(Records from a dataset)

━━━

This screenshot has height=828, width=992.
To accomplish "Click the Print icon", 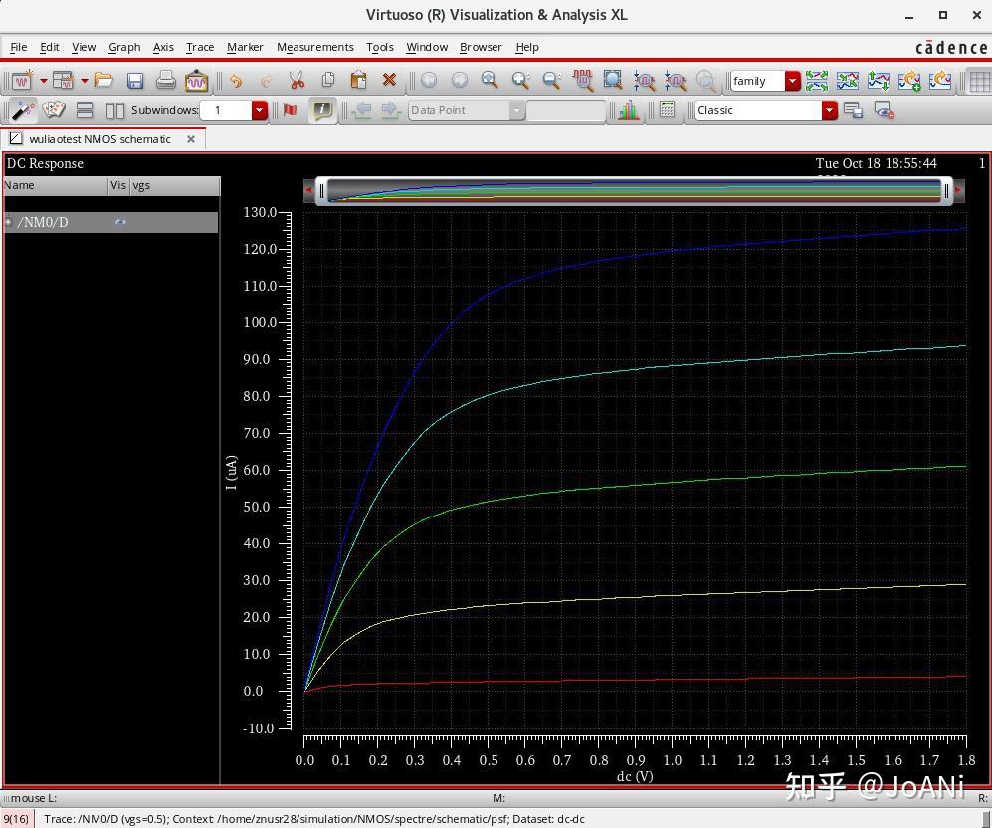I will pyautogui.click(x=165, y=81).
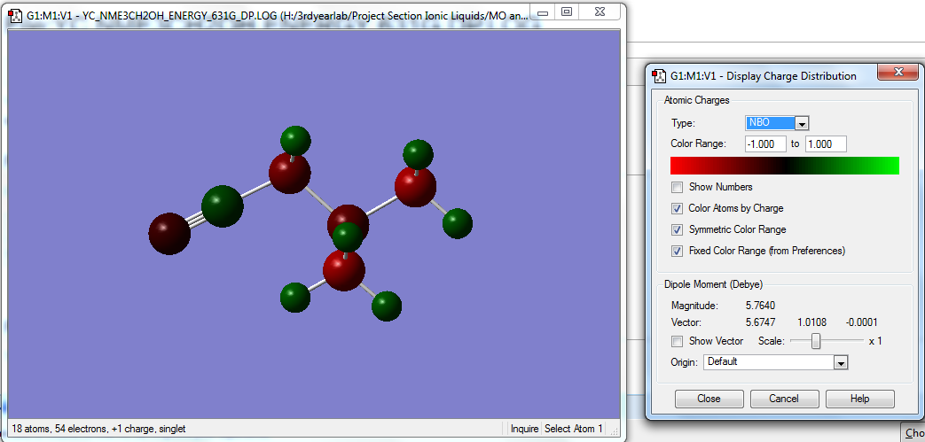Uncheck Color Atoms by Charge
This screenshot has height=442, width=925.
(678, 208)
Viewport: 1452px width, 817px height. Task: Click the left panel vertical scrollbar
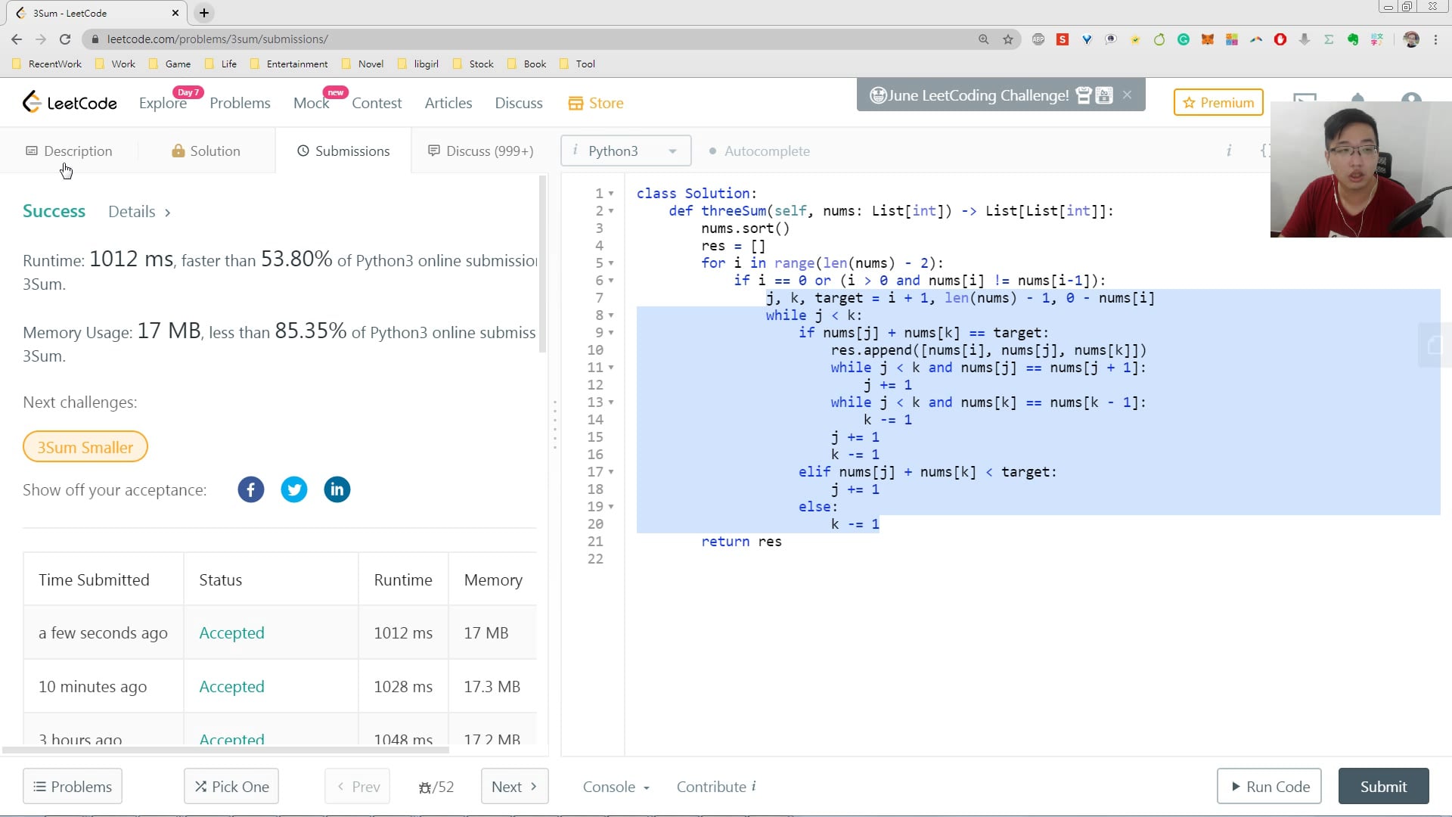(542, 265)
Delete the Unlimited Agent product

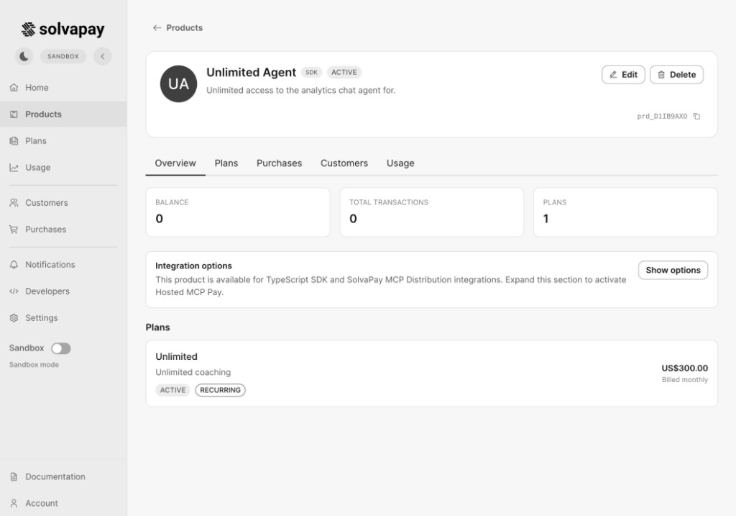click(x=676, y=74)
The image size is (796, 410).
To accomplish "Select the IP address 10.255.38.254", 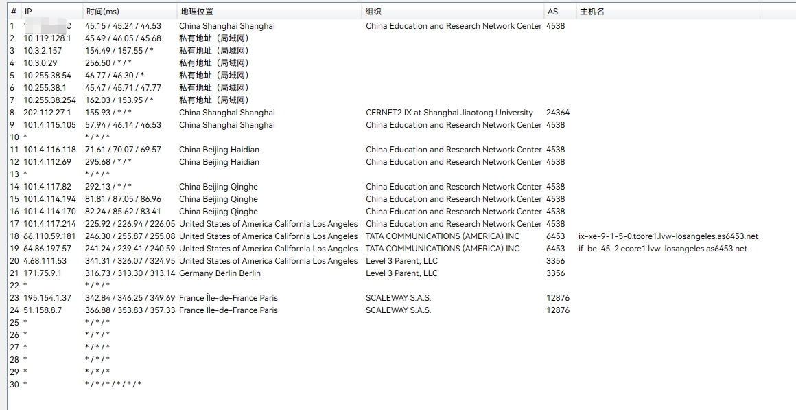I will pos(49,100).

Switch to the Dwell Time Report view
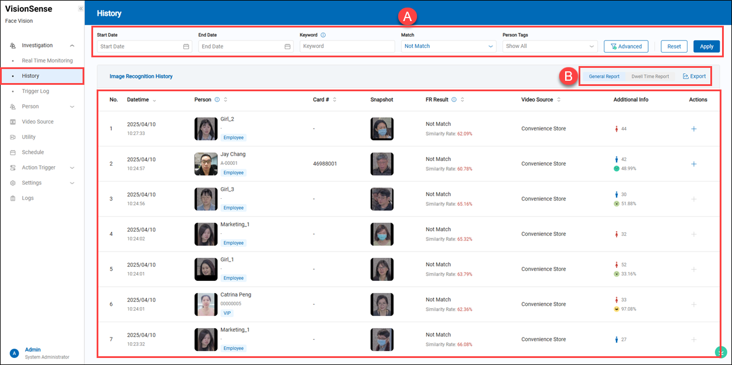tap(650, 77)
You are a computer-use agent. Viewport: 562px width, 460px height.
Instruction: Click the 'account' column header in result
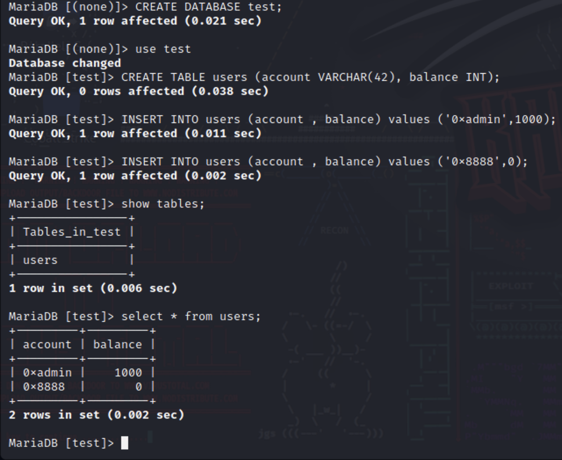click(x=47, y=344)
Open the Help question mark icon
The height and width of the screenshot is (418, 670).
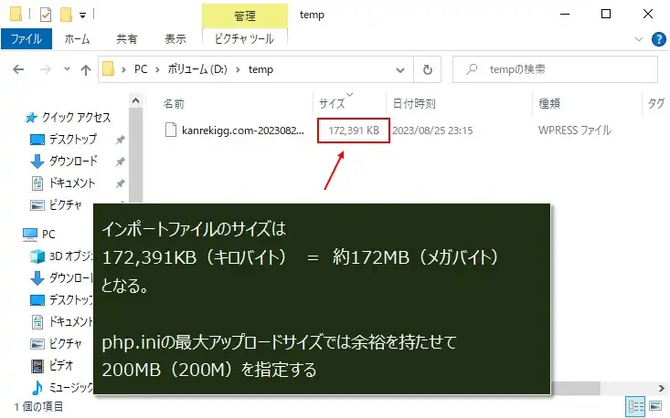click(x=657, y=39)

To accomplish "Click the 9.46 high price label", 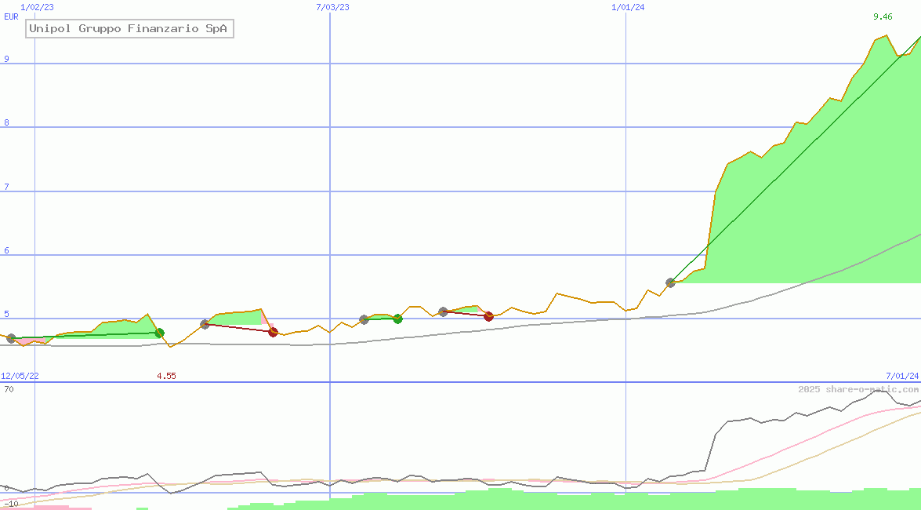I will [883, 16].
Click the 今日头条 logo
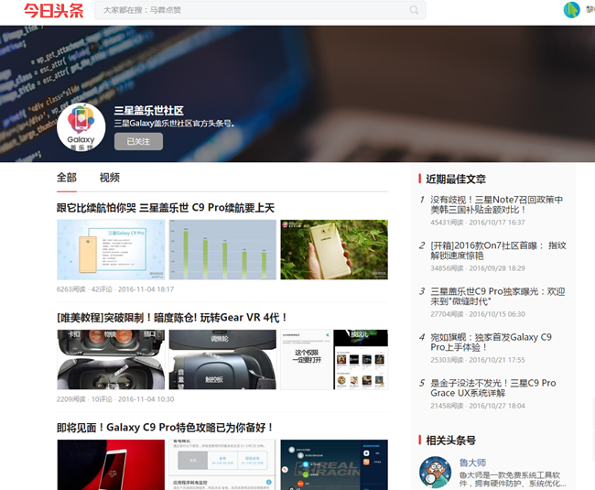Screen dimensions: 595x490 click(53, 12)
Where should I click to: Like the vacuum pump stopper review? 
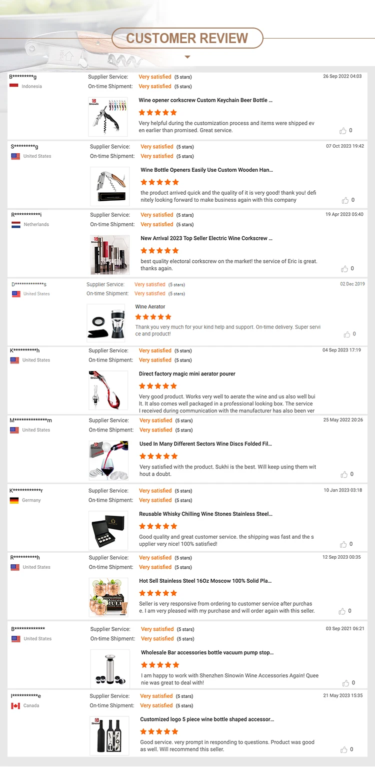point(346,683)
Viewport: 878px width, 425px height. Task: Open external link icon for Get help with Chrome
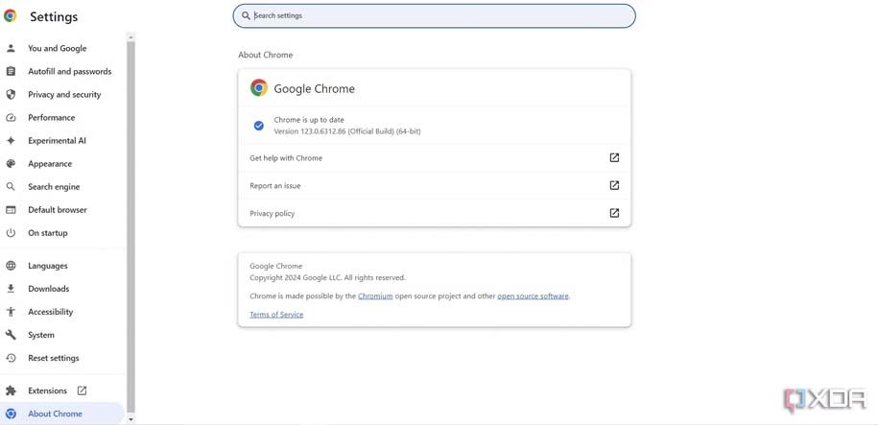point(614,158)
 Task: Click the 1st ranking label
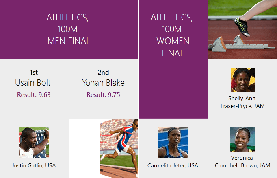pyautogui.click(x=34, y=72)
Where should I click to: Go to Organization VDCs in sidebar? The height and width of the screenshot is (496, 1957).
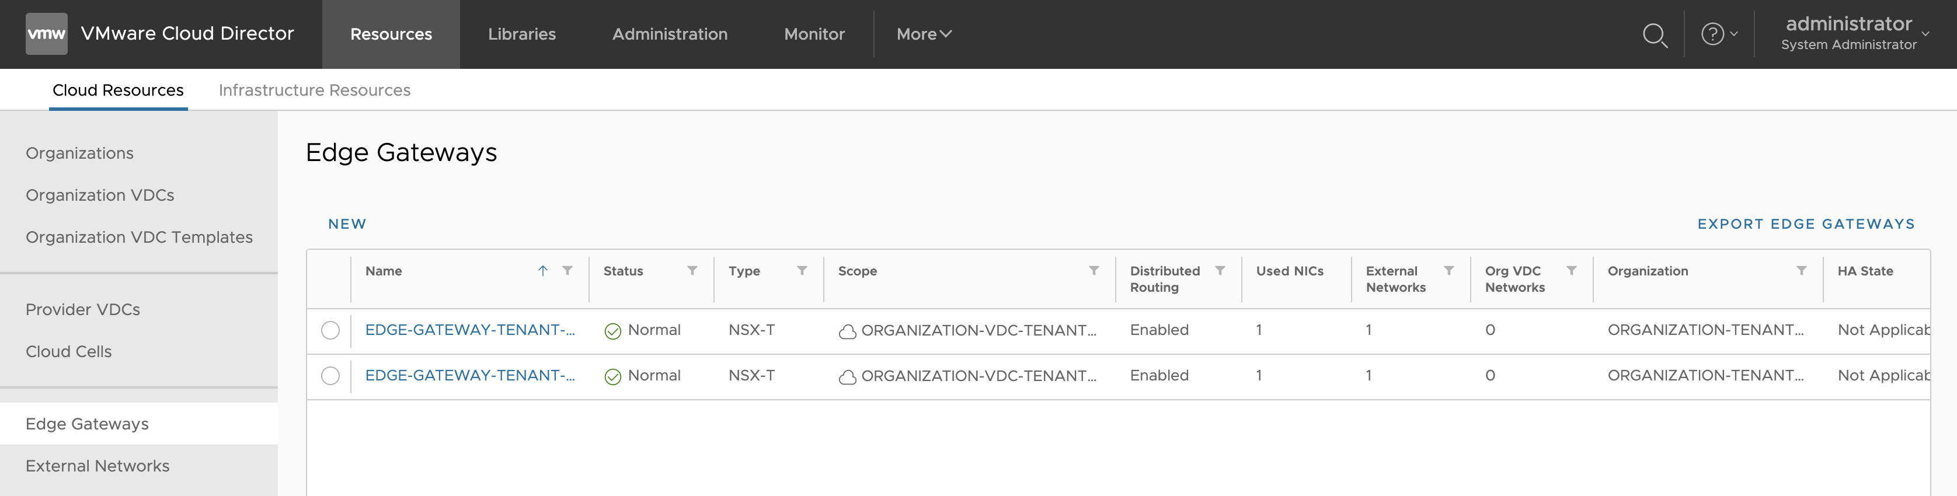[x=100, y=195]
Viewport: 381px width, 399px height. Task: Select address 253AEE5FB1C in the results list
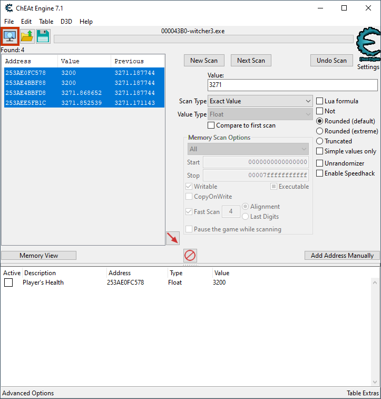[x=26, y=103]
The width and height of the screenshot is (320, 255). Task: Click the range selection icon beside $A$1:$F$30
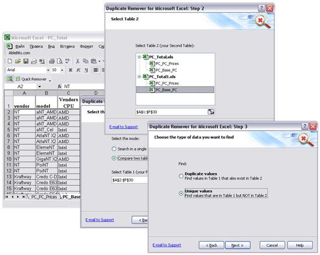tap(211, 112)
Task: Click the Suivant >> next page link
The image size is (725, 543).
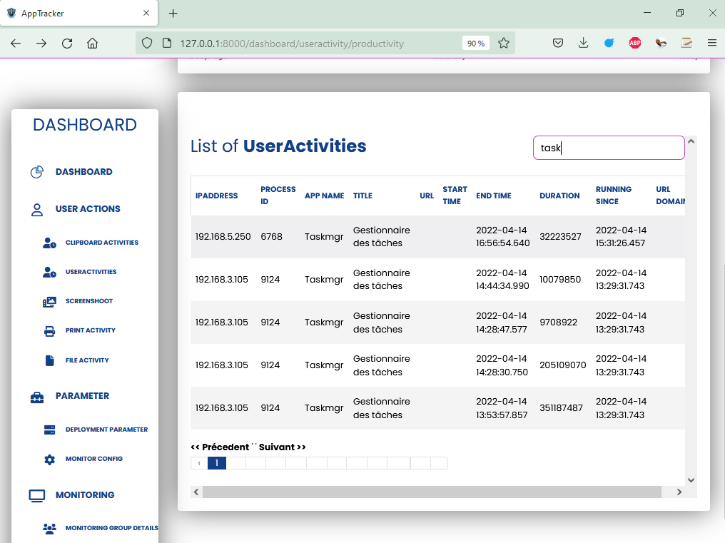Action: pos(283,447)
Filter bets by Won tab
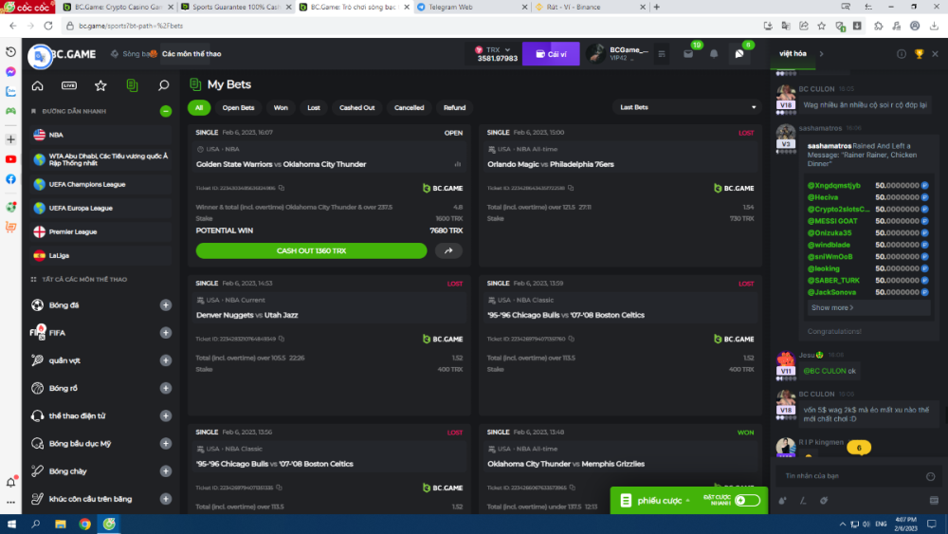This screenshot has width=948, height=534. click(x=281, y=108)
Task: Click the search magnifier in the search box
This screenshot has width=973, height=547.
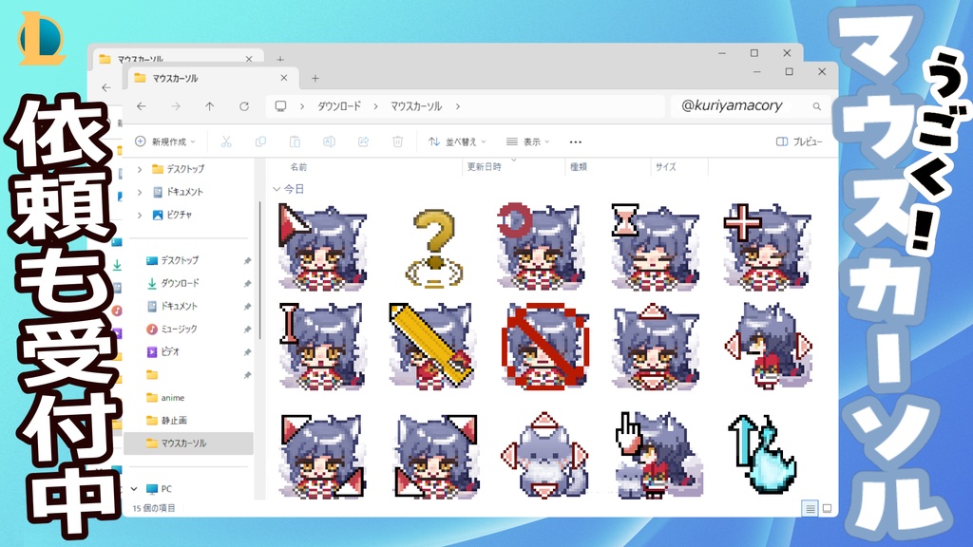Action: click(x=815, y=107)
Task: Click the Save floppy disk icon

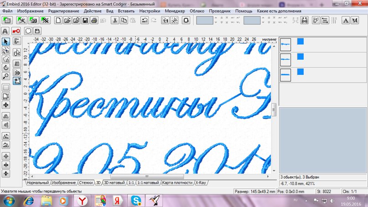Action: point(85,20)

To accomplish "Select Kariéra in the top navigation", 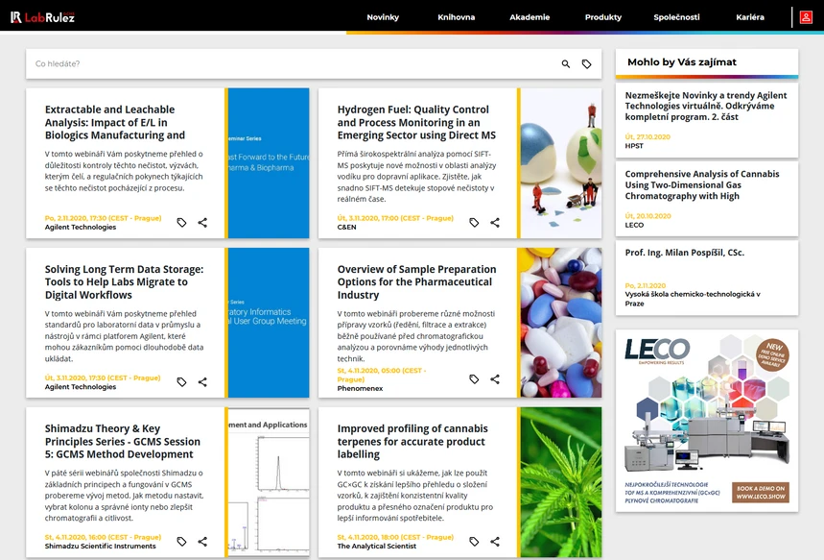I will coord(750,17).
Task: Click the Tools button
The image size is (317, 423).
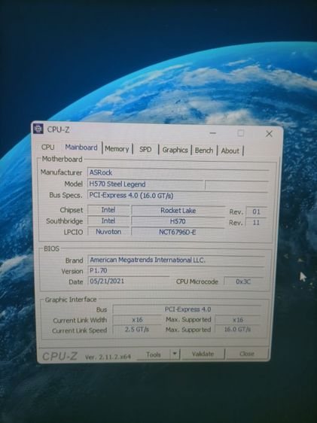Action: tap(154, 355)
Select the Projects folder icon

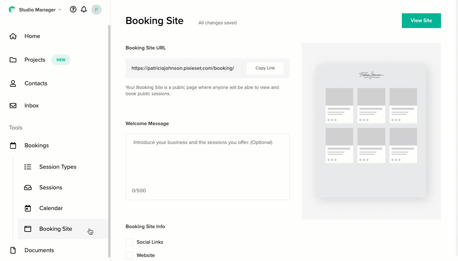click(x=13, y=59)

━━━

Your task: Identify each line in the records above that contains the string "image" and copy those lines out in full. The match is case-sensitive.

Complete output:
The image size is (796, 410).
The image size is (725, 543).
The image size is (317, 423).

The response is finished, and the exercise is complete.